Kisah tentang kelompok minoritas sudah sering saya jumpai, khususnya di media sosial. Kali ini, saya berkesempatan mendengar langsung kisah tentang pengalaman kelompok minoritas dari kalangan Generasi Z (selanjutnya disebut GenZi).
Sebuah pengalaman luar biasa saya dapatkan di akhir pekan lalu, mungkin teman-teman yang lain juga banyak yang pernah mendapatkannya. Selama tiga hari, saya berkesempatan untuk mengikuti kegiatan “Kelas Literasi Damai”. Kegiatan itu sendiri ditujukan untuk kalangan GenZi yang diharapkan bisa menjadi agen perdamaian di tengah keragaman yang ada di Indonesia.

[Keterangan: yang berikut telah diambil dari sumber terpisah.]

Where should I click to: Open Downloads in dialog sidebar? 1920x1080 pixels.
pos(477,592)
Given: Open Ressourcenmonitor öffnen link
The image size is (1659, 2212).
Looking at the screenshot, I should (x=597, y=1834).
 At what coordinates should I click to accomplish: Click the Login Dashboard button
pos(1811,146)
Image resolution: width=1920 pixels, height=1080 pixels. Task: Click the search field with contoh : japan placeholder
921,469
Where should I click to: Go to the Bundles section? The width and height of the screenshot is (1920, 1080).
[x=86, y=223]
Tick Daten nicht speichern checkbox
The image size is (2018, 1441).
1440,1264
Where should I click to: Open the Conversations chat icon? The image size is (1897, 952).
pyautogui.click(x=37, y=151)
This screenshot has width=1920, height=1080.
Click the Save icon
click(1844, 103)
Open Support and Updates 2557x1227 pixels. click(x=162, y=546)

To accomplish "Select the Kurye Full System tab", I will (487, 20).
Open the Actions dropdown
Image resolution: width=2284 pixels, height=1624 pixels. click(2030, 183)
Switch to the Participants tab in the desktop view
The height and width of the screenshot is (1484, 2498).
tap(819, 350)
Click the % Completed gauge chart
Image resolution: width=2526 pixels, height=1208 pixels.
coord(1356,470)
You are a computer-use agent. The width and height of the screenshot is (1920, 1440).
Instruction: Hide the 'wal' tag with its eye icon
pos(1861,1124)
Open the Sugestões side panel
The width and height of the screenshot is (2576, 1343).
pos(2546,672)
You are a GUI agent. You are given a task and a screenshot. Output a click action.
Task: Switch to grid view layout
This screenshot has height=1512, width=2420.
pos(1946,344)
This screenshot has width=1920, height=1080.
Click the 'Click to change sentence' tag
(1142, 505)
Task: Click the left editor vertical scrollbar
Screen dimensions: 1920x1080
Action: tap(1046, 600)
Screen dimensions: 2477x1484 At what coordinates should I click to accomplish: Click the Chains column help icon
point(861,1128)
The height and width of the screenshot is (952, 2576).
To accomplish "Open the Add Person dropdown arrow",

GenZi sebagai generasi yang lahir dan tumbuh di era pesatnya perkembangan teknologi memiliki banyak potensi yang dapat menjadi bekal bagi mereka untuk menjadi agen perdamaian. Rasa ingin tahu yang tinggi, melek teknologi, semangat bersosialisasi yang kuat, adalah sebagian potensi yang mereka miliki. Satu lagi, mereka juga terbuka dengan berbagai hal baru yang mereka jumpai. Yang terakhir ini menjadi modal penting ketika mereka berjumpa dengan orang atau kelompok yang berbeda latar belakang dengan mereka.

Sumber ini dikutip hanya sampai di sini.